BLOOD (PRBC’s)- Given to increase Hct/Hgb levels to maintain Hct levels >35. Ordered as 15ml/kg for neonates and 2-3 units for peds/adults. Added to the top of the bladder.
PLATELETS- Given for thrombocytopenia to maintain platelet levels >110,000cells/mm3. Order as 15ml/kg for neonates and per MD order for peds/adults. Added post MO and 2units/ml of heparin are added.
FFP- Given for coagulation disorders and profolacticly every other day. Ordered as 40ml and given post initiation of ECMO. Can be added post MO or the top of the bladder.
CYRO- Given to increase fibrinogen levels to maintain fibrinogen >100mg/dL, or if factor XIII deficient, or if Von Willebrand factor deficient. 2 units given per MD order. Added post MO and treated with 2 units/ml of heparin.
ALBUMIN- given to increase blood volume and added pre MO, but post rolle head and only on MD order.
ECMO warming unit function and trouble shooting
The warming unit is used to maintain the patients blood to maintain an ordered body temperature. Make sure the heater is turned on and the water is flowing, the valves are open and the temperature is set at the correct setting. Ensure the the temp probe is connected correctly
Evaluating adequacy of oxygen delivery in patients.
Monitoring blood gases, labs, Somanetics, pulse ox, urine output and the CDI
Correct response on ECMO specialist during a power failure
Ensure the pump is in battery mode and crank by hand until pump can be restarted.
Neonatal diseases
CDH, MAS, PPHN, RDS, Sepsis
Criteria for starting ECMO
> 34 weeks gestational age. >1800 grams. OI>40 for 4 hours or two poor ABG’s. < grade 2 ICH. Pateint has acute reversible respiratory failure and an agreement between 2 attending physicians that current medical therapy is ineffective and prognosis is good if ECMO is implemented.
Contraindications for ECMO
< 34 gestational weeks, < 1800 grams, > grade 2 ICH, congenital abnormalities considered terminal, or excessive number of days on mechanical ventialtion. (at MD discretion)
Pt. 8yrs- , <7 days
ECMO circuit: Where meds/blood products are given in the circuit?
PRE-BLADDER- Nothing
TOP OF BLADDER- Blood, Lasix, Bumex
PRE-MO (post roller)- Lipids, Most meds, and Heparin(alone and via Alaros pump)

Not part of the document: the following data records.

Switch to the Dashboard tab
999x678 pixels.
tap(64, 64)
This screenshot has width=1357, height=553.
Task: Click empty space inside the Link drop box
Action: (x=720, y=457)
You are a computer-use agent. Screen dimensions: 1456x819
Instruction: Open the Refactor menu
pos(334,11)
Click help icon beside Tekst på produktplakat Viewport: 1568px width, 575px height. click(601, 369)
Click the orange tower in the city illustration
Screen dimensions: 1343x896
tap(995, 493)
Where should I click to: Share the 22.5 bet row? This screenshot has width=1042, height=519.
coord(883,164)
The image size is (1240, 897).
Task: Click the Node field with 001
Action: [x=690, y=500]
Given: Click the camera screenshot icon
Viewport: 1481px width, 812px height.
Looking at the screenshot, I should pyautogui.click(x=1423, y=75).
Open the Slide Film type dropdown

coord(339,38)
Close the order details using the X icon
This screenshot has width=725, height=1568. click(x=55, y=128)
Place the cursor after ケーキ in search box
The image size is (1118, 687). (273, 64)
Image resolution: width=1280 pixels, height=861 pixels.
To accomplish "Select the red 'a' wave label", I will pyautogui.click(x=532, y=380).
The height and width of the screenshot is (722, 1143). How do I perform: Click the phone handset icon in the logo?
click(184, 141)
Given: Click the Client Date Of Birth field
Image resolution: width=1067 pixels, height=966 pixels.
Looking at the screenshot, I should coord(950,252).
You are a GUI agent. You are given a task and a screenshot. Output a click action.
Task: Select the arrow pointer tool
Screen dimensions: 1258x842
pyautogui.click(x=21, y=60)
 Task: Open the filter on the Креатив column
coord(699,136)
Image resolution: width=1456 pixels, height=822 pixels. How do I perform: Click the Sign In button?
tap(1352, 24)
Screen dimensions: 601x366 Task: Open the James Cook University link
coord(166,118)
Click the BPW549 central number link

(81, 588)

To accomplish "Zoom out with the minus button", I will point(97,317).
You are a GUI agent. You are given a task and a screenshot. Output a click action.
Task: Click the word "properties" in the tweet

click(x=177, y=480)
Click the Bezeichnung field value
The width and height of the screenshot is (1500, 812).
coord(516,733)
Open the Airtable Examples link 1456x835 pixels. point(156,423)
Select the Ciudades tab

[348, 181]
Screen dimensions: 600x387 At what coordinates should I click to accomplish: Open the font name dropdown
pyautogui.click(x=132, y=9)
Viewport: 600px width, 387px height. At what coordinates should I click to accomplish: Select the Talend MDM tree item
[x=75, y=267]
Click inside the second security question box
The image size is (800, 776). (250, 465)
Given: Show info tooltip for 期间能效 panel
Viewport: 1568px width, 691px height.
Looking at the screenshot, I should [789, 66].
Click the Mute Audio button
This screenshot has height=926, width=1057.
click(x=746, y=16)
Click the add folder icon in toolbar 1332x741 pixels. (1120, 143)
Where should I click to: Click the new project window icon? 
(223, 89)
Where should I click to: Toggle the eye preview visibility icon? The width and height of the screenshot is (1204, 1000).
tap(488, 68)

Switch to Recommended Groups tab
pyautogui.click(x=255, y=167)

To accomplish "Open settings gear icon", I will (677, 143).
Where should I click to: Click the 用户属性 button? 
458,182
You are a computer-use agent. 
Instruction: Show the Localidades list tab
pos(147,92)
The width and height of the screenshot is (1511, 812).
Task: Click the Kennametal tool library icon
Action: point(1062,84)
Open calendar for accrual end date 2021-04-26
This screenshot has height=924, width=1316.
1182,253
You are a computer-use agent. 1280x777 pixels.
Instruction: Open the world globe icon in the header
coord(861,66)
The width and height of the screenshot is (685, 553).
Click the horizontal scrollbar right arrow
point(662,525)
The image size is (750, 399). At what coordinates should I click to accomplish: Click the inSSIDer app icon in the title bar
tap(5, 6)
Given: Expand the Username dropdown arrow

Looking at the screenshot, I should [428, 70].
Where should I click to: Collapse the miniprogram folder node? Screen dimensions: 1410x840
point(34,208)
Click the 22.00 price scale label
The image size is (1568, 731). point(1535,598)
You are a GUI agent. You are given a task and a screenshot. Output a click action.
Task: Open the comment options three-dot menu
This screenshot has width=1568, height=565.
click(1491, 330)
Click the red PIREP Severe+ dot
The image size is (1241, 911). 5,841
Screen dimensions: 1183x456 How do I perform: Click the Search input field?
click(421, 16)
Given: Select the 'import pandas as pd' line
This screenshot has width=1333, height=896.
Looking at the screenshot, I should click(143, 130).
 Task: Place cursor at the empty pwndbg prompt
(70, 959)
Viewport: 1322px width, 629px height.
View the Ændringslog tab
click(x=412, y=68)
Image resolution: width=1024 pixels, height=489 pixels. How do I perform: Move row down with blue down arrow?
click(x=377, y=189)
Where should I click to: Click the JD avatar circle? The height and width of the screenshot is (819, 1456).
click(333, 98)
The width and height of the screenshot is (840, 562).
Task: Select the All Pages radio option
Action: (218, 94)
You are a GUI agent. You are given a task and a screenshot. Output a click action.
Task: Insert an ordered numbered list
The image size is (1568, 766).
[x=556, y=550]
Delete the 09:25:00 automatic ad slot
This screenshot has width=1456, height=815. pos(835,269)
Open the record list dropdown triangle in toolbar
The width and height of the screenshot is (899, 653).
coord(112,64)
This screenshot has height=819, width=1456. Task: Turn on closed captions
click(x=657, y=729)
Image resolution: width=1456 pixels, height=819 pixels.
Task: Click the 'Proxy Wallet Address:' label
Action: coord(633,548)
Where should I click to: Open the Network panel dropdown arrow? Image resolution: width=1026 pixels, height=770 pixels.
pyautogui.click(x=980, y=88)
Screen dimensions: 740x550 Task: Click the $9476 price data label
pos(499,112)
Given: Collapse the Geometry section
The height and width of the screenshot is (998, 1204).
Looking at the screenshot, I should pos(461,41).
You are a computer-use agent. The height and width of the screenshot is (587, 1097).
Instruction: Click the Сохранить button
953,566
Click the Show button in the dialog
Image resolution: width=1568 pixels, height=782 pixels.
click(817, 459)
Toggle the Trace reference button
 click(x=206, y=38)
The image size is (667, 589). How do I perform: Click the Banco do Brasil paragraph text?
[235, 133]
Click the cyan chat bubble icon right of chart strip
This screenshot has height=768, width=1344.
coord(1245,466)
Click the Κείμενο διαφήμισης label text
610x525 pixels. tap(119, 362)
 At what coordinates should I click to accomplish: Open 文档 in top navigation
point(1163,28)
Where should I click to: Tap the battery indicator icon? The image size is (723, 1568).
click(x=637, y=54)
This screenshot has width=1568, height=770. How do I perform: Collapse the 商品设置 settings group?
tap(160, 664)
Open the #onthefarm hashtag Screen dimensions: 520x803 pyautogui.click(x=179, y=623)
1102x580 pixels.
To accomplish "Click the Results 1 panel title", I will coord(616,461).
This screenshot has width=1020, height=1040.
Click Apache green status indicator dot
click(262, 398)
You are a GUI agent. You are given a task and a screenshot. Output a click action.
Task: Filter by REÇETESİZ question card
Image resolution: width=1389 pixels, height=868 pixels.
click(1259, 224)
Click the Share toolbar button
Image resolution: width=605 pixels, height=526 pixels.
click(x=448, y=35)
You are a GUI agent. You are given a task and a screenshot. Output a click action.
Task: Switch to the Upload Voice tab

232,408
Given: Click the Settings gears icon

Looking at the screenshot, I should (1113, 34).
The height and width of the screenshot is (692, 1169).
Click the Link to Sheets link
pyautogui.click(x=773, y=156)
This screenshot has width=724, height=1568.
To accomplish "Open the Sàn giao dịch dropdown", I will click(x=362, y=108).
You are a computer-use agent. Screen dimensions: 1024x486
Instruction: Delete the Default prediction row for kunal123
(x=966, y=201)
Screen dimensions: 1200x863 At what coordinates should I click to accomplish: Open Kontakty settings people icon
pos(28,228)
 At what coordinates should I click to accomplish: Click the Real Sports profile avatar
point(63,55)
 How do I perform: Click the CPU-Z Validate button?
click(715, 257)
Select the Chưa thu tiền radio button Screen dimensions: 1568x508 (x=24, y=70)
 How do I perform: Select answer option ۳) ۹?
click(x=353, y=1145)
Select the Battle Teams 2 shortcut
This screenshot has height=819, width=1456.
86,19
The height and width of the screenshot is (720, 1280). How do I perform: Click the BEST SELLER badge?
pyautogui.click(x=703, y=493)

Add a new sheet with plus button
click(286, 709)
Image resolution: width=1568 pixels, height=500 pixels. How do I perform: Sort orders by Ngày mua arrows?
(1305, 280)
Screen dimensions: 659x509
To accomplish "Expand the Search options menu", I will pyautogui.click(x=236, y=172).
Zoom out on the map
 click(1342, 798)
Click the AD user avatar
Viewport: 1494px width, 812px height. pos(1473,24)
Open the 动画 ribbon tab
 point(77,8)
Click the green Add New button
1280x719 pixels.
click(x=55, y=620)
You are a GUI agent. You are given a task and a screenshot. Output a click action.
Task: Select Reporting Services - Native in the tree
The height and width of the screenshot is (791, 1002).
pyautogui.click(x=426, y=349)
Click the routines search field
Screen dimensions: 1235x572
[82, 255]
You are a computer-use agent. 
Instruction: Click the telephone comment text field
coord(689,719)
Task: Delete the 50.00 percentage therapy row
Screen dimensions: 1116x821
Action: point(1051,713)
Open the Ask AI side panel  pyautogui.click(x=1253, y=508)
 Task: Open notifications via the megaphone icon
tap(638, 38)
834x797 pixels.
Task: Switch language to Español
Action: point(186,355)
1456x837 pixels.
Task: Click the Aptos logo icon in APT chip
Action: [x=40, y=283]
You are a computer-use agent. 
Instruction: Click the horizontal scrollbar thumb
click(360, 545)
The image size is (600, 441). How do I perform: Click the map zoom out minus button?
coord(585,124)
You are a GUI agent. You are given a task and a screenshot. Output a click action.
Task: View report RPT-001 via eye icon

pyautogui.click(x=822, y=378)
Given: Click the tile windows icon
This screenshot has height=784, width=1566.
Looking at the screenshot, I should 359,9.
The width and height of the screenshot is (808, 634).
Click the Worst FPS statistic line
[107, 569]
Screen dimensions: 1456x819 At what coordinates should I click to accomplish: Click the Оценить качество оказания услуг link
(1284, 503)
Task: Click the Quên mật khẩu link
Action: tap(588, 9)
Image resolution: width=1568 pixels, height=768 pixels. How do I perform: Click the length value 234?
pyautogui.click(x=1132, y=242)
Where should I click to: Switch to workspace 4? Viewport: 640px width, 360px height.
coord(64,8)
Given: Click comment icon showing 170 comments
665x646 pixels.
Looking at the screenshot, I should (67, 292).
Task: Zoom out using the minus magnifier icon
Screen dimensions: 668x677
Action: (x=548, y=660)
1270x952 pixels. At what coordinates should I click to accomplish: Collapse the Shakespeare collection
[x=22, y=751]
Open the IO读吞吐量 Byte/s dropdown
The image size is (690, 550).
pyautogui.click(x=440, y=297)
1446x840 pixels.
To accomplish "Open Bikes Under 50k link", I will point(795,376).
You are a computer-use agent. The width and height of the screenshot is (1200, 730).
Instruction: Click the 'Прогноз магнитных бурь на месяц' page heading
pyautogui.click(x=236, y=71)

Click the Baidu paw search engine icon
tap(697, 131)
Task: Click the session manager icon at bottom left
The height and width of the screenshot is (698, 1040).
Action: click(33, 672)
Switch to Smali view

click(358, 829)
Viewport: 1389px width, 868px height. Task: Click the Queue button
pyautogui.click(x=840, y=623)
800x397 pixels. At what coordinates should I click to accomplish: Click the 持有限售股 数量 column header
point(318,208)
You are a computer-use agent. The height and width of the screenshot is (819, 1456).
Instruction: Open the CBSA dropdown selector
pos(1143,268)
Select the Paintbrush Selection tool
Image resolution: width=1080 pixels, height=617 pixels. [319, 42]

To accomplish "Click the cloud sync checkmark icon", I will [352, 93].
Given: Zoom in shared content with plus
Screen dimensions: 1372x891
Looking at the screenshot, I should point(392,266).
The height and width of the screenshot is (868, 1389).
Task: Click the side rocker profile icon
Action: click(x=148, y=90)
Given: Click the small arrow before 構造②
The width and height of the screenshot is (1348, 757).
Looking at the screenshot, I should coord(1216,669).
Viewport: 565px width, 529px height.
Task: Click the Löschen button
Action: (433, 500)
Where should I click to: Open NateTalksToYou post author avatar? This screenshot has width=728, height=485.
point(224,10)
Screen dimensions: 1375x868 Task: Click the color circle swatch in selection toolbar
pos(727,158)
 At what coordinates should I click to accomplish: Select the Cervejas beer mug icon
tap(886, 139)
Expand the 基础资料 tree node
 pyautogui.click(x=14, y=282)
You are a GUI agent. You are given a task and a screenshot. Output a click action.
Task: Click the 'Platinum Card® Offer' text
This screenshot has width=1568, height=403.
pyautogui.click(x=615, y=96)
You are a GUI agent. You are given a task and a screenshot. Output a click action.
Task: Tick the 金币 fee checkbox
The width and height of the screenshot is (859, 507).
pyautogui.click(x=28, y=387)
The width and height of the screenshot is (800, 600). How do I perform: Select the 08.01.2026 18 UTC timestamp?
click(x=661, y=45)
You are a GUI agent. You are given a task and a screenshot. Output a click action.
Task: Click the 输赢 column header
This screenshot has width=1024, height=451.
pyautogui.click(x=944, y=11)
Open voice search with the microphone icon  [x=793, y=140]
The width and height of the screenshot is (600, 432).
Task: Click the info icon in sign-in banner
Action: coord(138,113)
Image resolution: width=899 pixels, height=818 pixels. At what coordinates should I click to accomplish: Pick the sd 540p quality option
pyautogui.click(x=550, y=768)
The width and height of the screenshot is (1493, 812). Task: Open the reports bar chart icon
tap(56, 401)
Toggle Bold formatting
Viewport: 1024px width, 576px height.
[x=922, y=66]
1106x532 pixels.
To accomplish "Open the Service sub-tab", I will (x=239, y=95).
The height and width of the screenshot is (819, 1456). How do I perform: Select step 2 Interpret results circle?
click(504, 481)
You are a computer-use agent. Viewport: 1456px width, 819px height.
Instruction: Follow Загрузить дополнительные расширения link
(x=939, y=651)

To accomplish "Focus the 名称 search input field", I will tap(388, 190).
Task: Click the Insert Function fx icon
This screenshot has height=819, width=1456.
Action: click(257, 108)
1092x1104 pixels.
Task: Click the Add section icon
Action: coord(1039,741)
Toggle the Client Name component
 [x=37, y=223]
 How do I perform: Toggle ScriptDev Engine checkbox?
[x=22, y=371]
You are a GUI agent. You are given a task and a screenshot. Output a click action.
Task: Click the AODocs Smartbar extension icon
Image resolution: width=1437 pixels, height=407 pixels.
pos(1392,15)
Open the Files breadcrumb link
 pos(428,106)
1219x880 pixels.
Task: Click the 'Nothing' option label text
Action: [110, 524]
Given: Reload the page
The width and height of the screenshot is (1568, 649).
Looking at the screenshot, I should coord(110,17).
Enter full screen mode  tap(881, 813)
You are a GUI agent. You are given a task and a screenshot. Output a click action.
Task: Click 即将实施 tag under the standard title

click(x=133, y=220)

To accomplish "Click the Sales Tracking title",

POST-MO- Platelets, Amphotericin, Vancomycin, Diflucan and Hydrocortisone
LAST PIGTAIL(arterial side before patient)- Adenosine, Atropine and Insulin
ECMO circuit: Where are blood samples drawn from the circuit?
VBG samples are drawn pre-bladder. ABG samples drawn Post MO
ECMO circuit: What is the location of the CDI, transducers, and transonic on the circuit?
The CDI venous blood sensor is placed pre-bladder and the arterial sensor is located on the CDI shunt. Transducers are located pre-bladder and pre and post MO. The Transonic is located post MO, distal to last pigtail and proximal to the patient.
ECMO circuit: Where is air removed from the circuit?
Air is typically removed from the pigtails at the top of the bladder, heat exchanger and the front of the MO.
CDI recalibration and routine monitoring
CDI calibration should be done Q1 x2 after initiating ECMO and until patient is stable. Then Q6 for 24 hours and then Q8
Decreased venous return: Causes and corrective actions.
Cannula problems like tight sutures, kinks/collapse, or inappropriate size can be corrected by raising the bed, repostioning the baby, or by giving volume.
Cardiac problems such as cardiac tamponade, myocardial stun, pneumopericardium and pneumothorax can be addressed by giving blood or fluid blous if patient is hypotensive. Sedation and suction can also help. A resolving pneumo can also be a cause for decreased venous return.
Gas flow to MO: Minimum and maximum flows, control of oxygen and CO2
O2 flows/CO2- max combined flow on the neo MO is 5.6lpm.